I have many patients who are taking low-dose (81 mg) aspirin (ASA) daily and who wonder if they can take a Non-Steroidal Ant-Iinflammatory Drug (NSAID) such as ibuprofen (Advil, Motrin) or naproxen (Aleve) for pain or fever.
I warn them that adding an NSAID increases their gastrointestinal (GI) risk … and can possibly increase their cardiovascular (CV) risk. So, is there a safe way to add NSAIDs to daily ASA? Here’s what the experts at Prescriber’s Letter say:
- NSAIDs with COX-1 activity (naproxen, ibuprofen, etc) seem to have a lower cardiovascular risk than those with more COX-2 activity (celecoxib, diclofenac, etc).
- But COX-1 NSAIDs can interfere with aspirin’s antiplatelet effects if they bind to platelets first. Aspirin irreversibly inhibits platelets, so its effects are more consistent and longer-lasting.
- Try to use other analgesics (such as acetaminophen [Tylenol]) first for pain in daily aspirin users.
- If an NSAID is needed, lean towards naproxen (Aleve) … it seems to have the lowest cardiovascular risk. Use the lowest effective dose for the shortest time possible.
- Or suggest ibuprofen if it’s only needed occasionally.
- Advise patients to take PLAIN aspirin about one hour BEFORE naproxen or ibuprofen … so aspirin can bind to platelets first.
- Don’t opt for ENTERIC-COATED aspirin with naproxen or ibuprofen.

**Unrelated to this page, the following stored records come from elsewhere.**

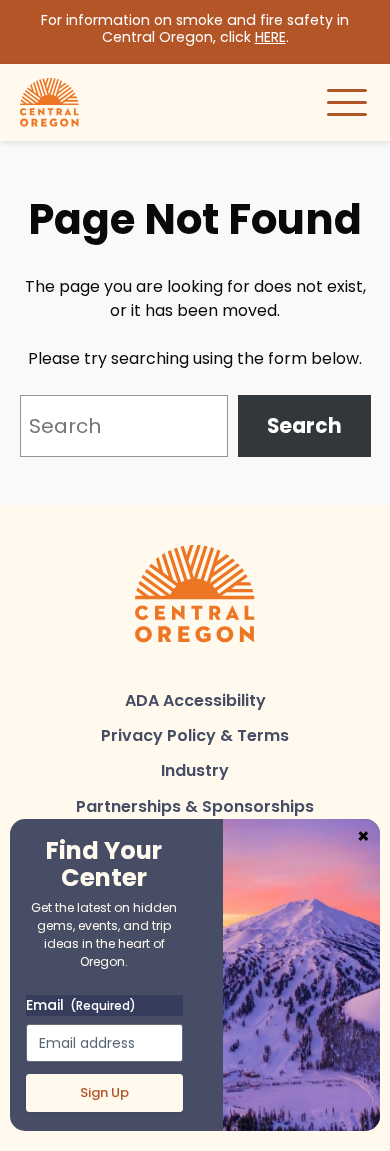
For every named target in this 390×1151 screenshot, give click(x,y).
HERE (270, 37)
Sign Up (104, 1092)
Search (304, 426)
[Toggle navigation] (347, 102)
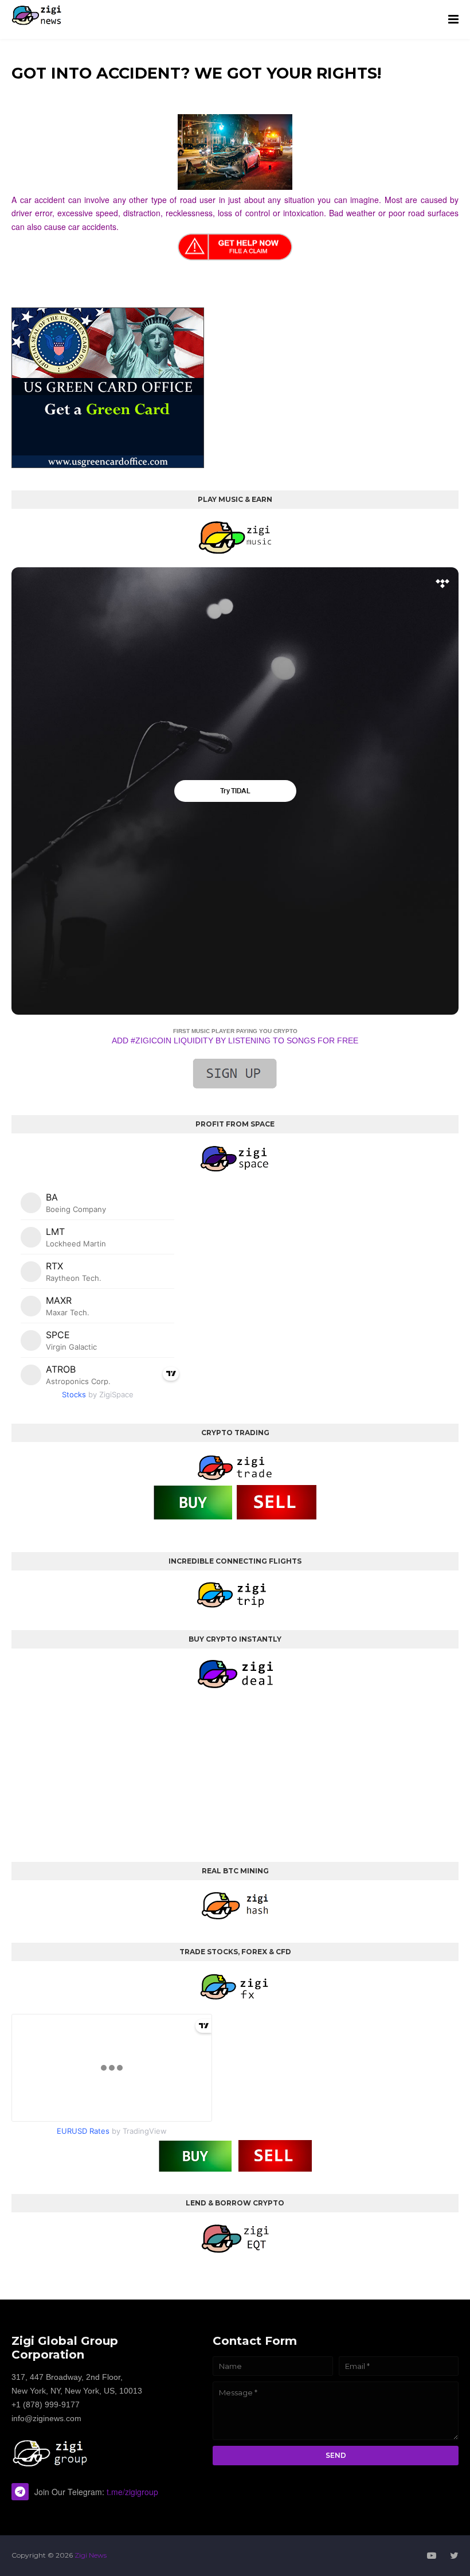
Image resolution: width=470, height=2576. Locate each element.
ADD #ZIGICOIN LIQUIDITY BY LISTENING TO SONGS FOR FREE (235, 1040)
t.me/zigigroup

In this case, separating the doses may not help avoid the interaction.
- Add a proton pump inhibitor (PPI, such as omperazole) if GI bleeding is a concern.

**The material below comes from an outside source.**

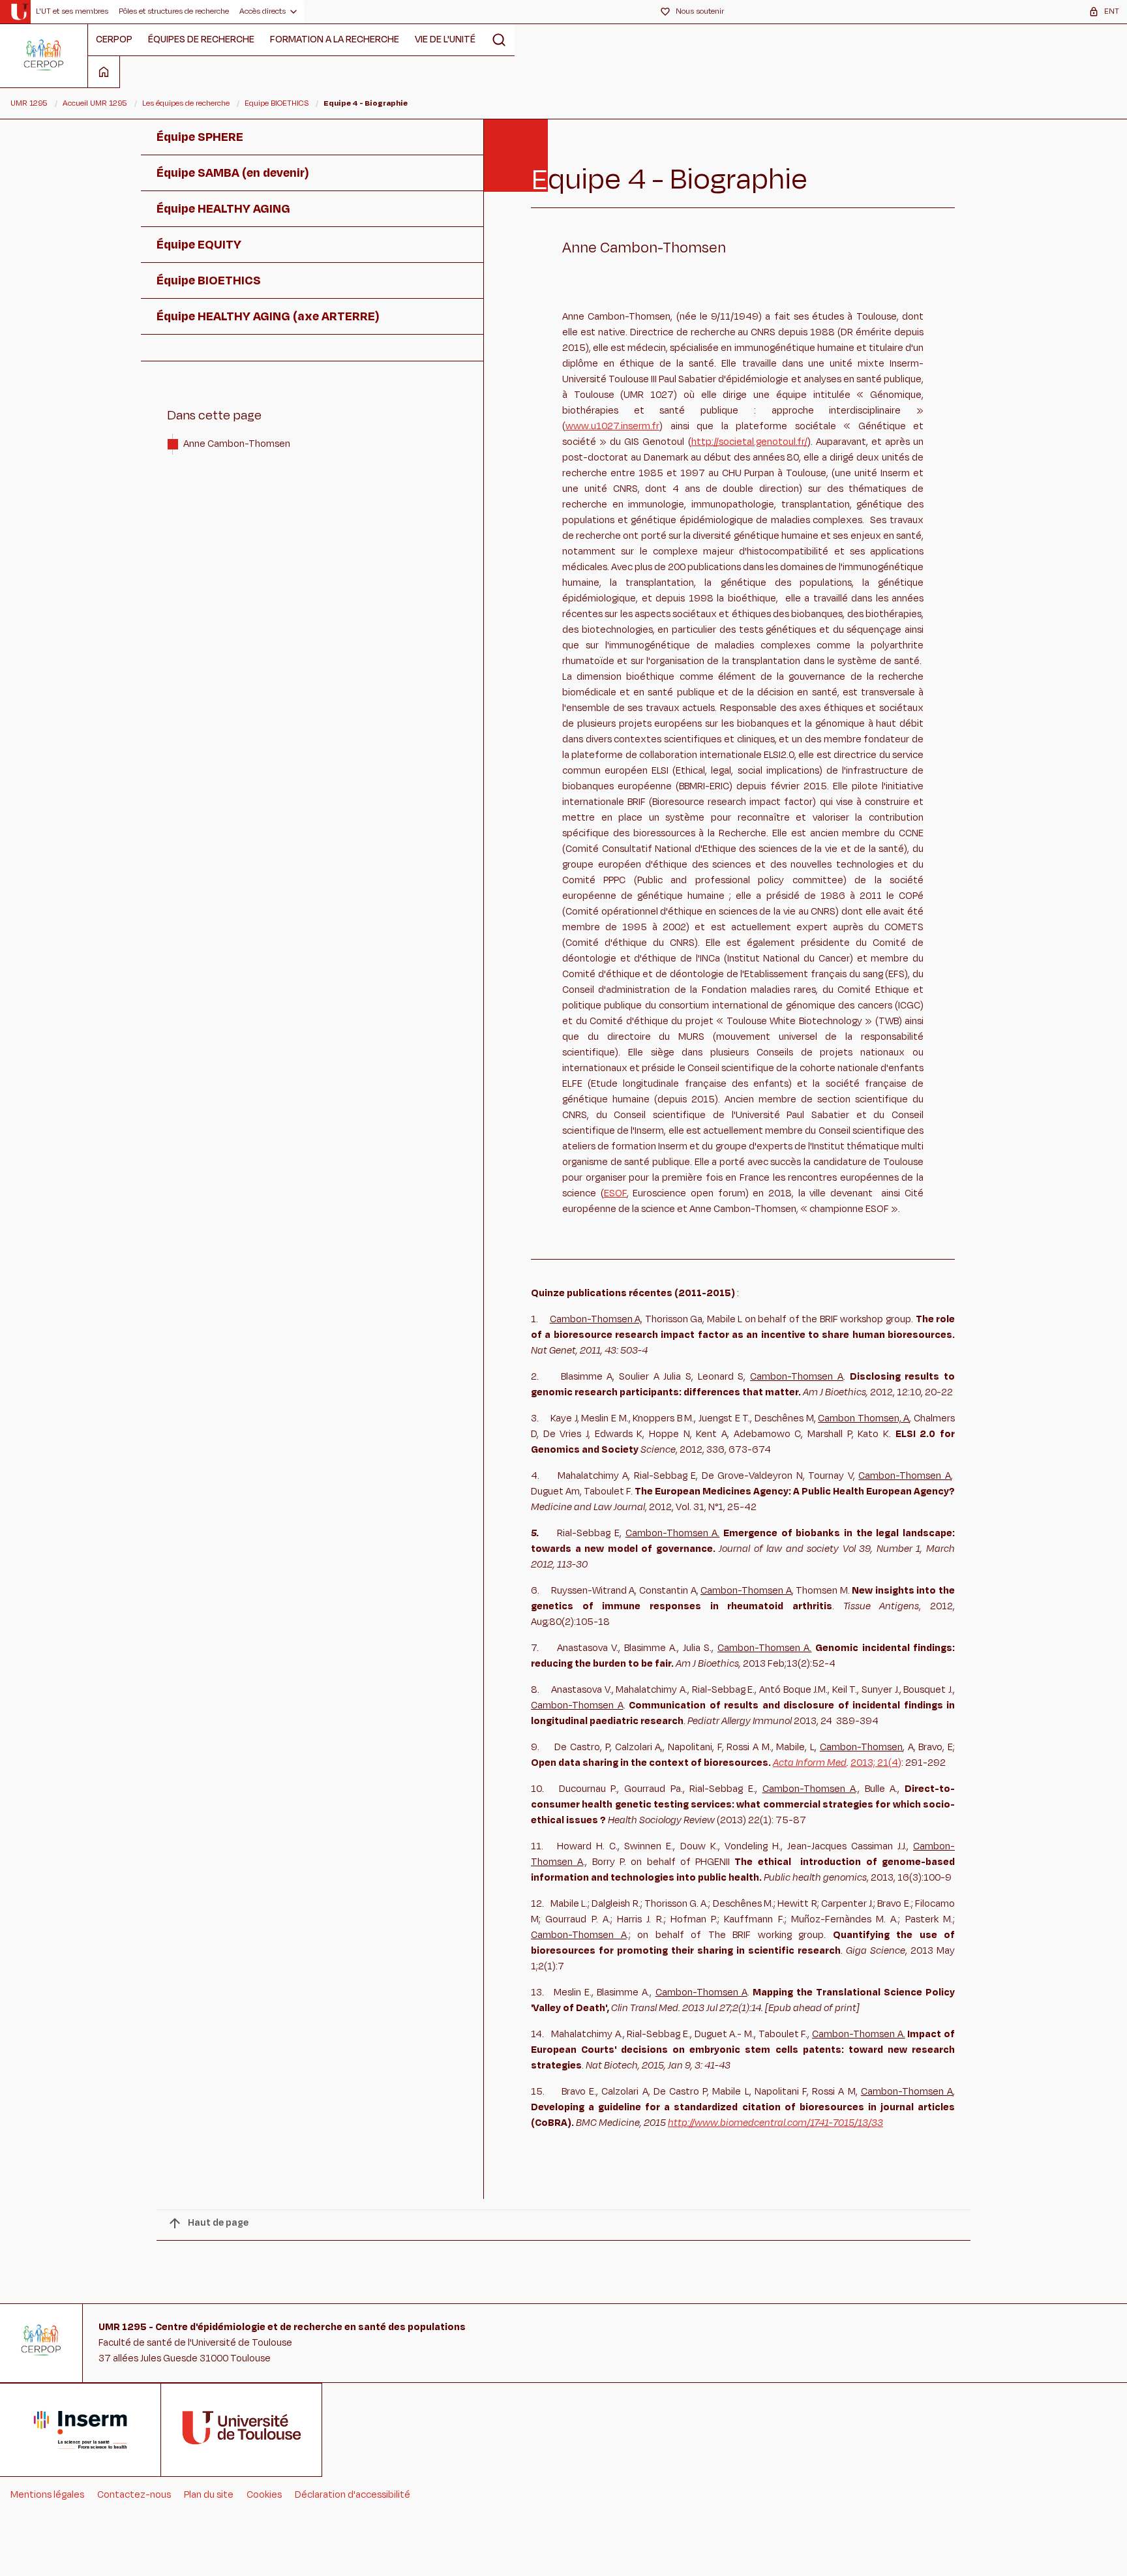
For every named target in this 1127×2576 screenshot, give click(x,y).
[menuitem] (72, 11)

Regarding the last point, PPIs are not necessary for most patients taking daily aspirin. The Los Angeles Times “Booster Shots” blog reported that although some physicians recommend that all patients taking an aspirin once-a-day should also take a proton pump inhibitor to reduce the risk of gastrointestinal bleeding, a study in the Archives of Internal Medicine backs my advice to my patients that a PPI is NOT justified for most patients.
The researchers used a “mathematical model to compare the costs and outcomes of low-dose aspirin therapy with and without” PPIs.

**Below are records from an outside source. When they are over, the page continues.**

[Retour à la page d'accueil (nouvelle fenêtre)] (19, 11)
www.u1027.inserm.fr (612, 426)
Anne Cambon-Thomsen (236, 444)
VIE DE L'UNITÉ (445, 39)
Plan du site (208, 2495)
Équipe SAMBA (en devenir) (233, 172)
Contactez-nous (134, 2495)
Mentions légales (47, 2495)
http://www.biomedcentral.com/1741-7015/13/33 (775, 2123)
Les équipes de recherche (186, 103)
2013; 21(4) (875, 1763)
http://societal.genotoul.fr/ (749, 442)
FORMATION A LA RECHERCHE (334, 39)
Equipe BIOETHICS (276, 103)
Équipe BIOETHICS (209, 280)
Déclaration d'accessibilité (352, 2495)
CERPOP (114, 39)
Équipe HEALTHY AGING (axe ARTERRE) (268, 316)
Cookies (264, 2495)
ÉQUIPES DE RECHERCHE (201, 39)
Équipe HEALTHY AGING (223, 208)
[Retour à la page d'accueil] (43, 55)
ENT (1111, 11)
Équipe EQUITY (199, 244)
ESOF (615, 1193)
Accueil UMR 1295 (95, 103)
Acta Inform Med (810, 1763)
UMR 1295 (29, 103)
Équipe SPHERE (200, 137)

They found that daily aspirin treatment “was less costly and more effective than no treatment in men ages 45 and older who had” a 10% or more risk for a heart attack.
Adding a PPI, however, was “not cost-effective for men with an average risk of gastrointestinal bleeding but may be cost-effective for men with a higher risk of bleeding.”
Despite all the above information, I recommend that you discuss these matters with your personal physician who can advise you as what would be best in your individual case.